The idea of delayed rewards is an important concept in reinforcement learning, in that some actions may not provide a large reward right away but may yield large rewards in the future, such that the best action to be taken not only depends on the immediate rewards, but also the future rewards obtained as a result of taking that action.

Important elements in reinforcement learning algorithms include the following:

  • Environment: model of the world in which the agent operates. The agent has no direct control over the environment, and it may be fully or partially observable to the agent. In the case of finance applications, the environment could be the market.
  • State: current situation of the agent. The agent uses the information from the state to make a decision on the next action to take. For example, the state could contain variables that characterize the market, such as inventory of shares of stock, market quality measures, price volatility, etc.
  • Policy: behavior function of the agent; a mapping from states of the environment to the probabilities of selecting actions that can be taken in those states.
  • Reward: numerical value received by the agent in response to its actions. For example, in finance applications the rewards could reflect the change in profit made by taking a particular action.
  • Value function: measure of the total amount of expected reward an agent will receive in the future starting from a particular state. The estimation of the value function is important for estimating the greatest reward to be received in the long run.
  • Q value: similar to the value function. It is a measure of the total amount of future expected reward given that the agent starts from a particular state and takes a particular action.

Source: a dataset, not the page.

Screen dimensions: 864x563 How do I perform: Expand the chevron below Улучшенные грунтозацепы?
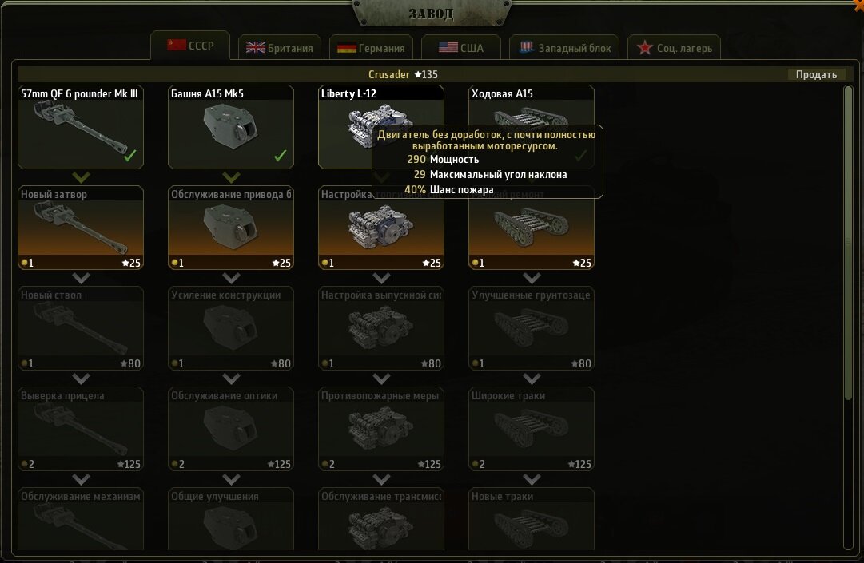pos(532,379)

Experimentation and research over new application areas in finance for RL and improvements to existing RL solutions in finance continues. Some concrete examples of where reinforcement learning has been successfully applied to problems in finance include the following:

  • Portfolio optimization. In portfolio optimization the goal is to create an optimum portfolio given the specific factors that should be maximized or minimized (e.g. expected return, financial risk) and taking into account any constraints. Various types of reinforcement learning algorithms have been successfully applied to the problem of portfolio optimization, including Deep Q learning, Policy Gradient, PPO, and A3C.
  • Optimized trade execution. The goal of optimized trade execution is to sell or buy a specific number of shares of a stock in a fixed time period, such that the revenue received (in the case of selling) is maximized or the capital spent (in the case of buying) is minimized. Reinforcement learning algorithms have been applied to optimized trade execution to create trading strategies and systems, and have been found to be well-suited to this type of problem, with the performance of the RL trading systems showing improvements over other types of solutions.
  • Market-making. In market-making the market maker buys and sells stocks with the goal of maximizing the profit from buying and selling them and minimizing the inventory risk. Reinforcement learning has been used successfully to come up with price setting strategies to maximize profit and minimize inventory risk.

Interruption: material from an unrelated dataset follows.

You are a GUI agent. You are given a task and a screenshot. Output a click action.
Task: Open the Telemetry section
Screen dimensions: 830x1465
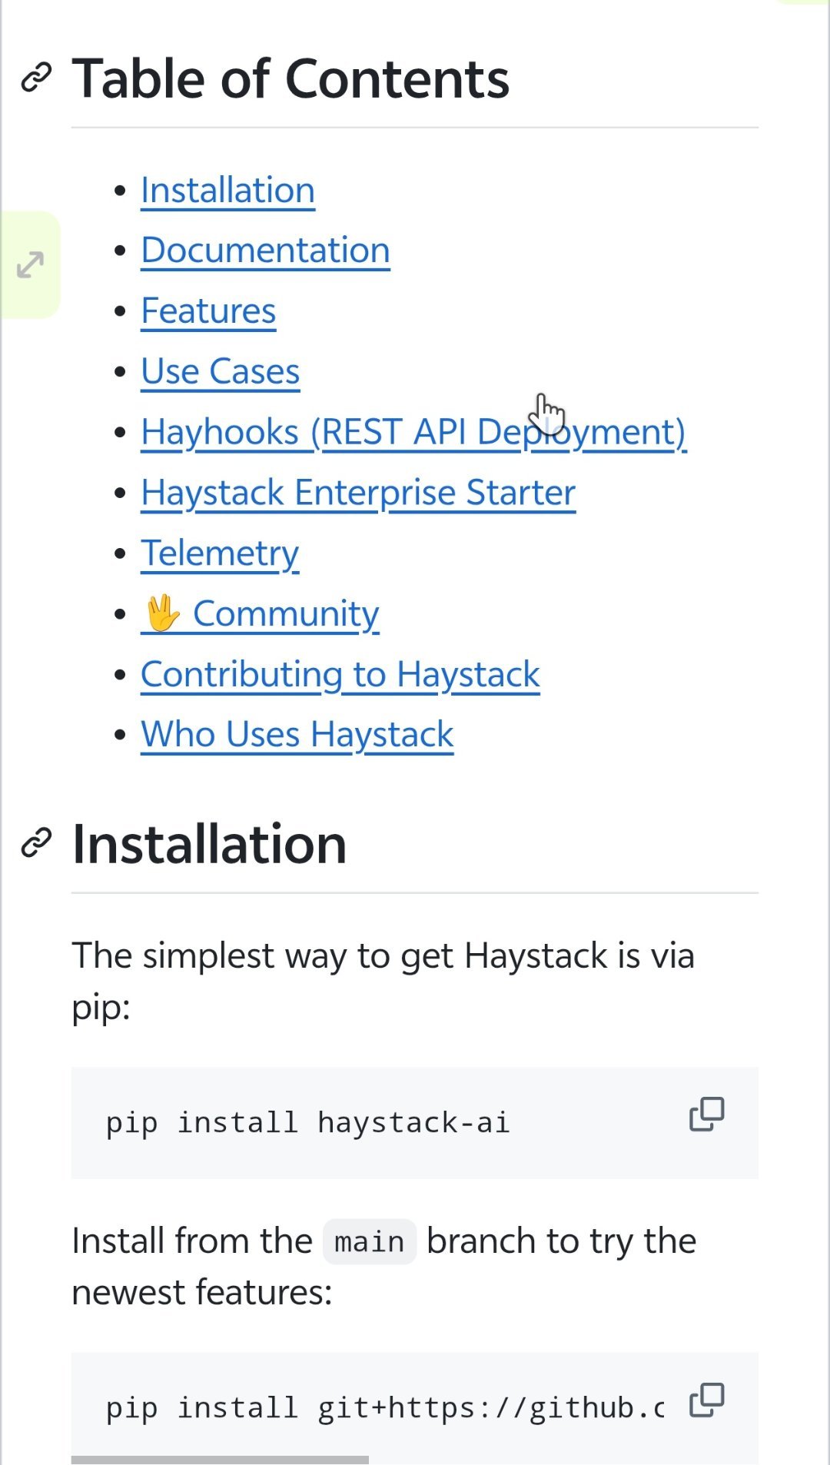coord(221,552)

Reinforcement learning historically came from the melding of two areas: that of learning through trial and error that came from how animals learn and that of optimal control which uses value functions and dynamic programming in its solutions. Problems in which reinforcement learning is applicable include those for which a process needs to be optimized and a sequence of decisions needs to be learned; however, there is no absolute correct specific sequence. In addition, a simulation should be able to be constructed in order to model the environment in which the model (algorithm) is being used. That is our experience at Treelogic (www.treelogic.com) both in research projects and solutions for clients.

In conclusion, the use cases of reinforcement learning in finance are growing and have been shown to have better performance than previous solutions in some types of finance problems. Treelogic continues her research and experimentation in this area with new reinforcement learning solutions and their use in finance areas in which RL had not previously been applied.